**Short task**
Edit the lines from the one containing "Image resolution: width=396, height=2576." down to the one containing "Tlachy a kecy (505, 277)" by replacing "Bug Reporting" with "Bug Tracker". Give back only those lines, with nothing else changed and the pictures left out.

**Given information**
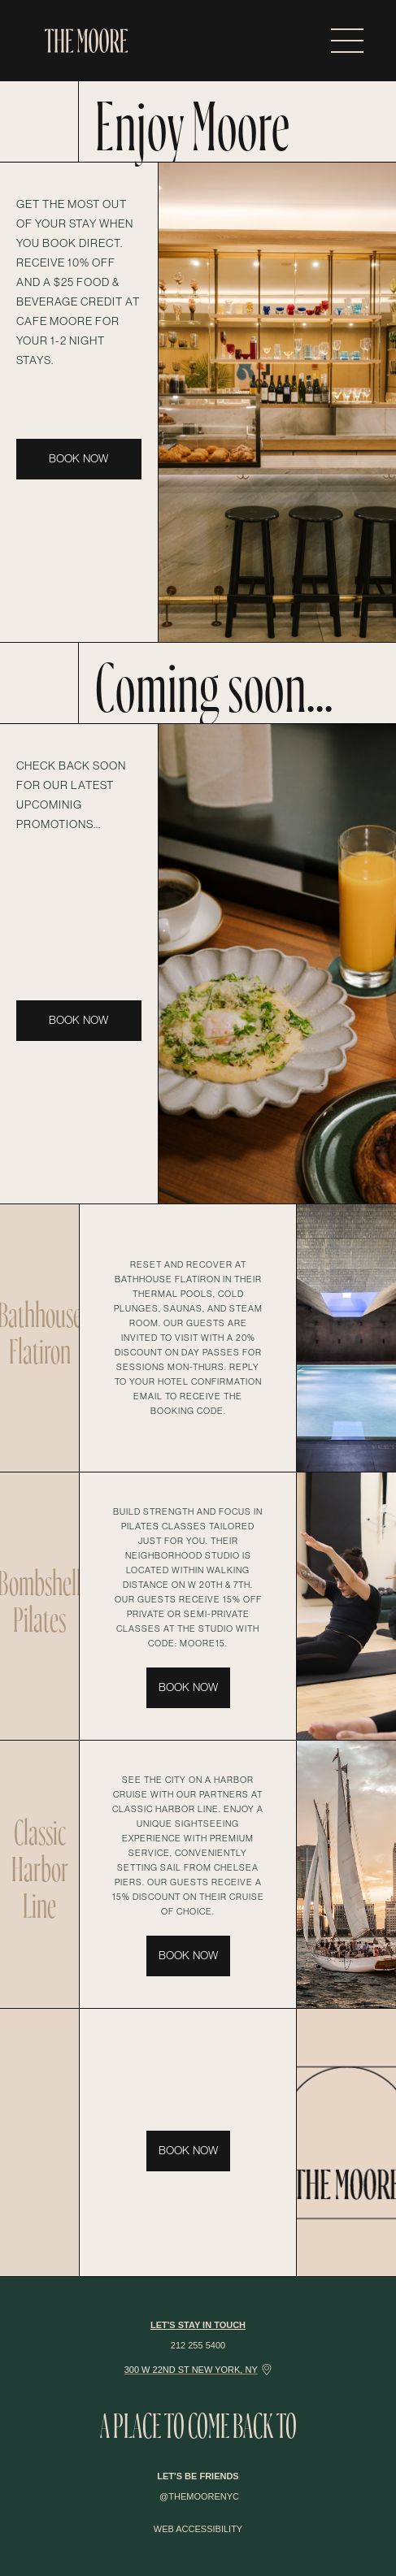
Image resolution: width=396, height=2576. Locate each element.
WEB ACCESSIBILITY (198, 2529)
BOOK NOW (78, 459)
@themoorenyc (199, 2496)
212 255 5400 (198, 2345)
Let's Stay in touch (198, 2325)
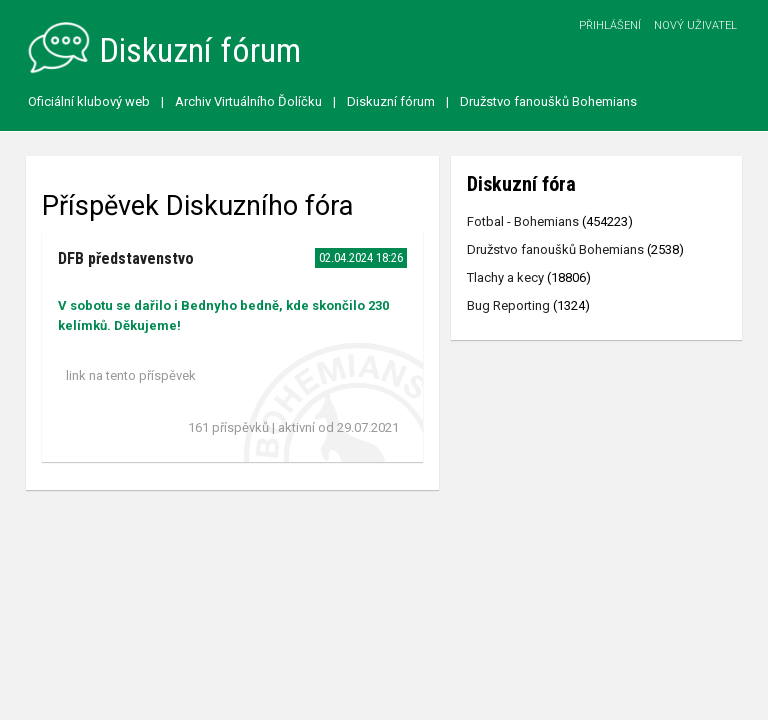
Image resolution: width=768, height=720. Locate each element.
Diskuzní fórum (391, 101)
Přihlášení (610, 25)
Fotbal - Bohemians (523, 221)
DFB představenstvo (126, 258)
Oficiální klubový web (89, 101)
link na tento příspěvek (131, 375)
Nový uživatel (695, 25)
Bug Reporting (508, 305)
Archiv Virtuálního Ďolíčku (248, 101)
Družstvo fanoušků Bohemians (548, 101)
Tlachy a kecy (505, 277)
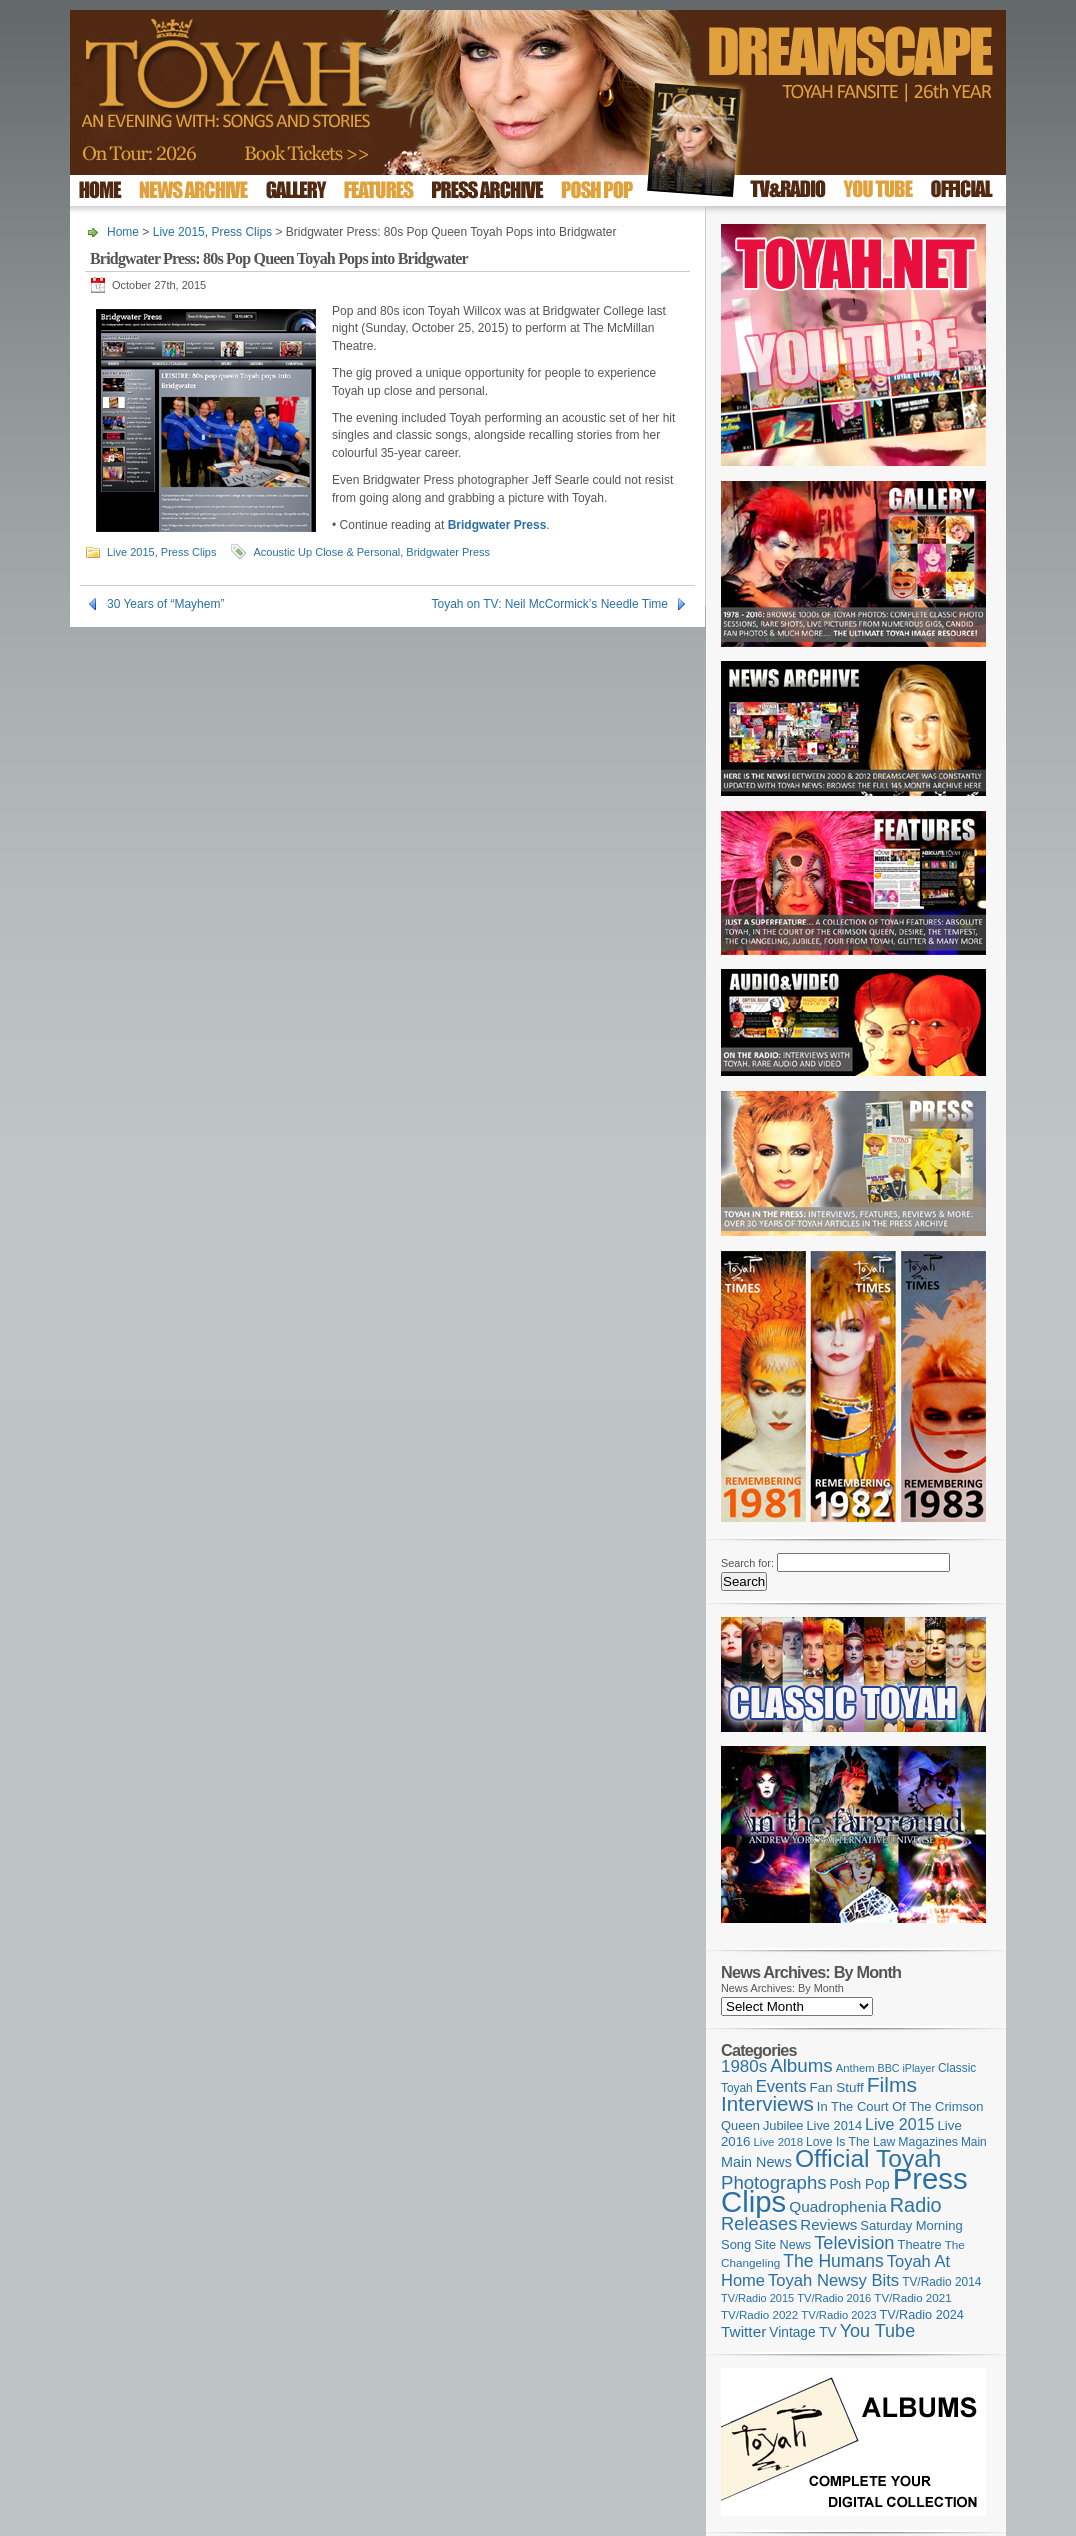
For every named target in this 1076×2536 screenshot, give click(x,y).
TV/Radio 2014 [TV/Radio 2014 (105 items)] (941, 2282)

...

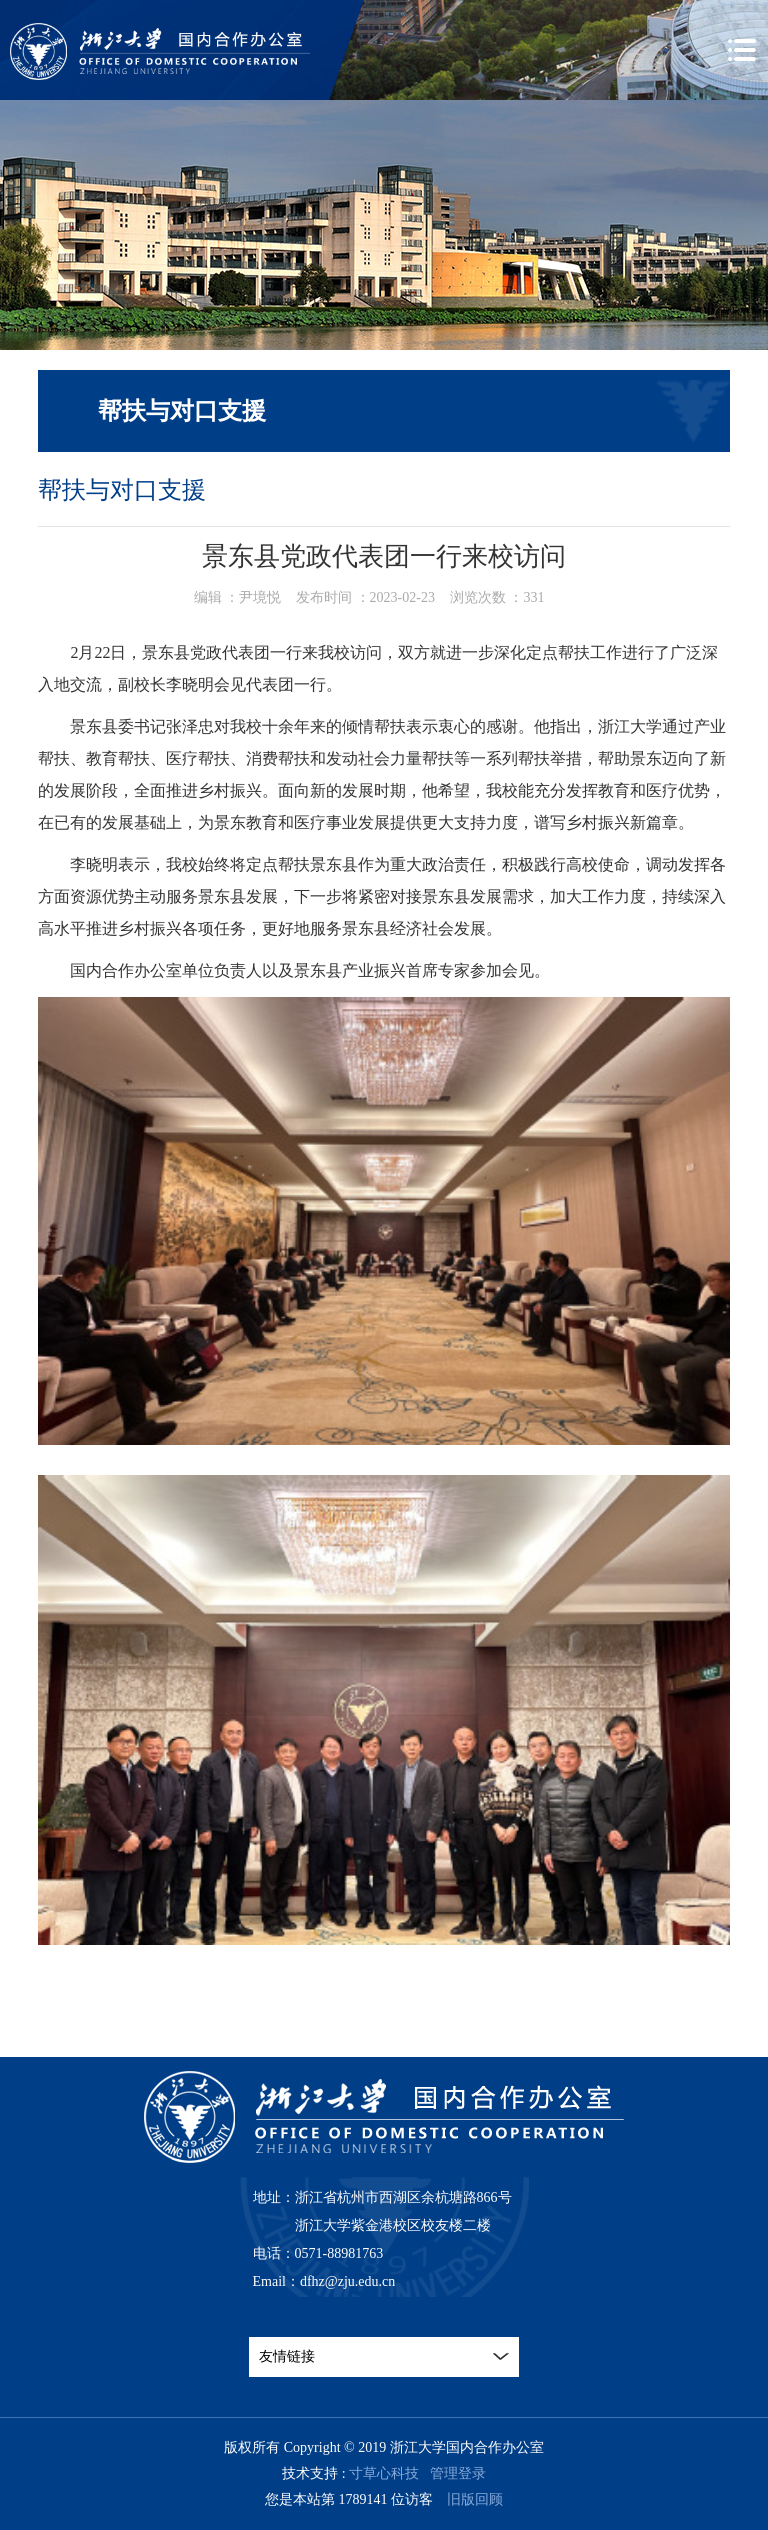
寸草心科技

**The completed task**
Image resolution: width=396, height=2576. Locate each element.
WEB ACCESSIBILITY (198, 2529)
BOOK NOW (78, 459)
@themoorenyc (199, 2496)
212 255 5400 (198, 2345)
Let's Stay in touch (198, 2325)
Image resolution: width=768, height=720. Locate each element.
Diskuzní fórum (391, 101)
Přihlášení (610, 25)
Fotbal - Bohemians (523, 221)
DFB představenstvo (126, 258)
Oficiální klubový web (89, 101)
link na tento příspěvek (131, 375)
Nový uživatel (695, 25)
Bug Tracker (508, 305)
Archiv Virtuálního Ďolíčku (248, 101)
Družstvo fanoušků Bohemians (548, 101)
Tlachy a kecy (505, 277)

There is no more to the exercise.